(EXERCISE DIRECTIONS) Will you reproduce the listing below line for line, with every line unchanged and nothing left out?

(RECORDS FOR THE TASK)
* START *
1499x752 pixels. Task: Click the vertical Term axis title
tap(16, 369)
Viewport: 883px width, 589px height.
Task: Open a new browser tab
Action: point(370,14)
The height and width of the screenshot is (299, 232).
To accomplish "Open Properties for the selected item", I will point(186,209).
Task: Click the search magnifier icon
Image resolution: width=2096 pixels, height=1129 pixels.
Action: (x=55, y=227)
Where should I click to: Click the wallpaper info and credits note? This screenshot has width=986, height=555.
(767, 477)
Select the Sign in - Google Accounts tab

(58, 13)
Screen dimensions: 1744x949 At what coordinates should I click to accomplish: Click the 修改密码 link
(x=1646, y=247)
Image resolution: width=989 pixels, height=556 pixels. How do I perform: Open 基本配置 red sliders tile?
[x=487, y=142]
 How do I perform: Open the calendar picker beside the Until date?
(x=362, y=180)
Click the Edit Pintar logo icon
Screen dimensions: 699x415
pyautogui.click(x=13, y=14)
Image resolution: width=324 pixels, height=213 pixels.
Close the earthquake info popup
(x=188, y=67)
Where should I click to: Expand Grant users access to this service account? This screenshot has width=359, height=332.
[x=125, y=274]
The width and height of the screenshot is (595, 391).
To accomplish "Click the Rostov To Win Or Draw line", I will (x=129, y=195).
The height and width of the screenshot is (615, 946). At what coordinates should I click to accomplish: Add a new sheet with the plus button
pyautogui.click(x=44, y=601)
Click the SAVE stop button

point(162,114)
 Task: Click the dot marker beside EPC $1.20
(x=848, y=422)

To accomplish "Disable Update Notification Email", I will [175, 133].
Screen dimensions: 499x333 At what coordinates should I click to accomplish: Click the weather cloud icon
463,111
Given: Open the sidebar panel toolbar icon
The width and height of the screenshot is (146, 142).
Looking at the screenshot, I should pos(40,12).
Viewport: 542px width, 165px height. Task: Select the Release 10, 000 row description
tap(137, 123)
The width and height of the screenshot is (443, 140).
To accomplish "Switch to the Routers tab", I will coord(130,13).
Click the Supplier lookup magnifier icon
* END *
(EXERCISE RESPONSE)
1499x752 pixels. Task: Click the vertical Term axis title
tap(16, 369)
Viewport: 883px width, 589px height.
Task: Open a new browser tab
Action: point(370,14)
The height and width of the screenshot is (299, 232).
To accomplish "Open Properties for the selected item", I will point(186,209).
Task: Click the search magnifier icon
Image resolution: width=2096 pixels, height=1129 pixels.
Action: (x=55, y=227)
Where should I click to: Click the wallpaper info and credits note? This screenshot has width=986, height=555.
(767, 477)
Select the Sign in - Google Accounts tab

(58, 13)
Screen dimensions: 1744x949 At what coordinates should I click to accomplish: Click the 修改密码 link
(x=1646, y=247)
Image resolution: width=989 pixels, height=556 pixels. How do I perform: Open 基本配置 red sliders tile?
[x=487, y=142]
 How do I perform: Open the calendar picker beside the Until date?
(x=362, y=180)
Click the Edit Pintar logo icon
Screen dimensions: 699x415
pyautogui.click(x=13, y=14)
Image resolution: width=324 pixels, height=213 pixels.
Close the earthquake info popup
(x=188, y=67)
Where should I click to: Expand Grant users access to this service account? This screenshot has width=359, height=332.
[x=125, y=274]
The width and height of the screenshot is (595, 391).
To accomplish "Click the Rostov To Win Or Draw line", I will (x=129, y=195).
The height and width of the screenshot is (615, 946). At what coordinates should I click to accomplish: Add a new sheet with the plus button
pyautogui.click(x=44, y=601)
Click the SAVE stop button

point(162,114)
 Task: Click the dot marker beside EPC $1.20
(x=848, y=422)

To accomplish "Disable Update Notification Email", I will [175, 133].
Screen dimensions: 499x333 At what coordinates should I click to accomplish: Click the weather cloud icon
463,111
Given: Open the sidebar panel toolbar icon
The width and height of the screenshot is (146, 142).
Looking at the screenshot, I should pos(40,12).
Viewport: 542px width, 165px height. Task: Select the Release 10, 000 row description
tap(137, 123)
The width and height of the screenshot is (443, 140).
To accomplish "Switch to the Routers tab", I will coord(130,13).
Click the Supplier lookup magnifier icon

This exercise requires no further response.